Document segment:
::::
UN emergency relief coordinator Mark Lowcock on Saturday announced the release of $22.5 million towards the response to rising humanitarian needs in the war-torn Gaza Strip.
The amount includes a $4.5 million allocation from the Central Emergency Response Fund (CERF) and up to $18 million from the Occupied Palestinian Territory Humanitarian Fund.
CERF is a humanitarian fund established by the UN General Assembly in 2006 to enable more timely and reliable humanitarian assistance to those affected by natural disasters and armed conflicts.
The funds released by UN will help provide affected people in Gaza with essential services and humanitarian assistance and dispose of explosive ordnance, according to Lowcock.
“Hostilities have exacerbated the needs of two million people in Gaza who have been debilitated by 13 years of forced isolation and the COVID-19 pandemic,” Lowcock said.
“I welcome the ceasefire and I reiterate my call on all parties to the hostilities to allow for emergency humanitarian relief distribution, and for civilians to purchase food and water, seek medical care and attend to other emergency needs.”
According to the UN official, as of May 21, the escalation of hostilities in Gaza claimed the lives of at least 242 Palestinians, including 66 children and 38 women and injured over 1,900 people.
::::
Supplied information:
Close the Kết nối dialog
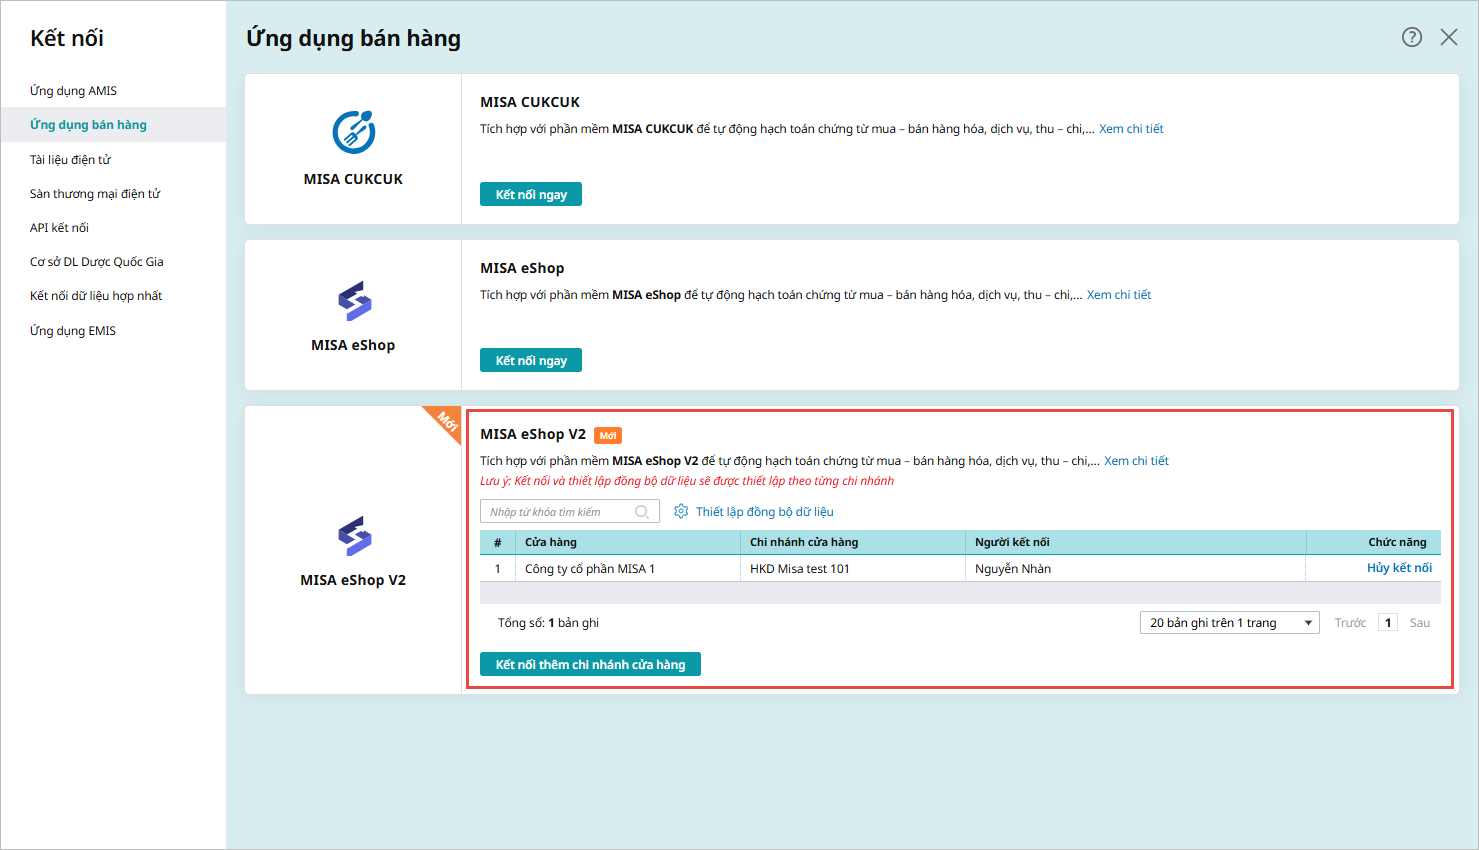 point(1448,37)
::::
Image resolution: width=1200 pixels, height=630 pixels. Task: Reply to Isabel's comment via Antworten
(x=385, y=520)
::::
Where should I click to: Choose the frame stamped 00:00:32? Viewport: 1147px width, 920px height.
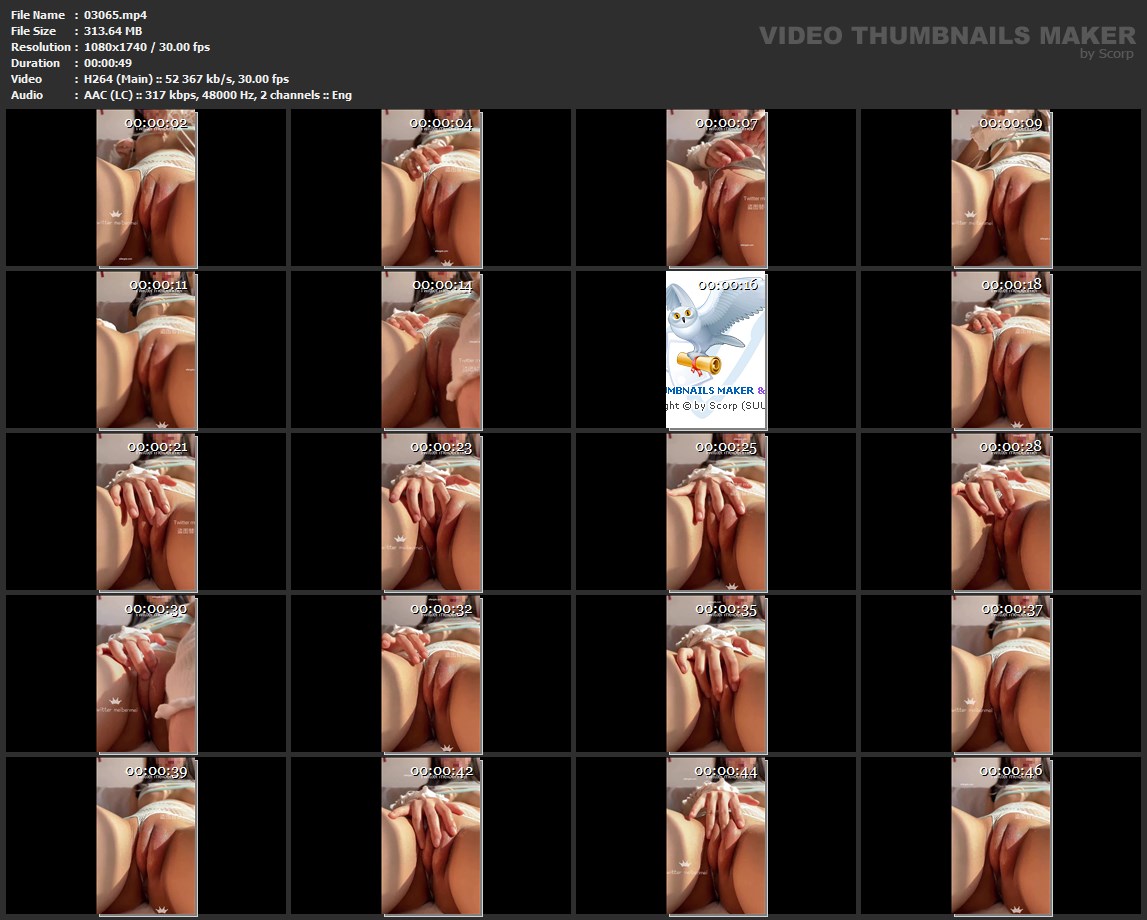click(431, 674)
::::
Tasks to perform:
1/ In the Gaza relief text, replace "escalation" with "intensification" in the passage that begins at the words "According to the" and ends after "over 1,900 people.".
2/ Please rewrite the paragraph of the Gaza relief text that begins "According to the UN official" as a short list, keeping its main facts.
3/ Write what comes next in the Gaza relief text, starting after its last sentence.

Answers to the exercises:
1/
According to the UN official, as of May 21, the intensification of hostilities in Gaza claimed the lives of at least 242 Palestinians, including 66 children and 38 women and injured over 1,900 people.

2/
- Source: the UN official
- As of May 21
- Deaths from the escalation of hostilities in Gaza: at least 242 Palestinians, including 66 children and 38 women
- Injured: over 1,900 people

3/
The violence has displaced over 77,000 Palestinians, who were seeking protection in 58 UNRWA schools, including in 23 designated emergency shelters. Following the ceasefire announcement, most of the displaced have returned home. However, about 1,000 people whose homes were destroyed or severely damaged still remain, he explained
The UN official voiced concern about the transmission of COVID-19 between vulnerable people who huddled in crowded shelters and the health-care system’s inability to deal with the situation.
The hostilities have also caused serious damage to vital civilian infrastructure in Gaza, affecting water, sanitation and hygiene services for hundreds of thousands of people. Electrical power shortages and the damage to the Gaza Ministry of Health Central Laboratory, which processes COVID-19 tests, hinder health-care provision at dozens of centers throughout Gaza, he elaborated.
Hundreds of buildings and homes have been destroyed, damaged or rendered uninhabitable, but the ceasefire in place is permitting repair teams to begin assessing the damage more accurately, he pointed out.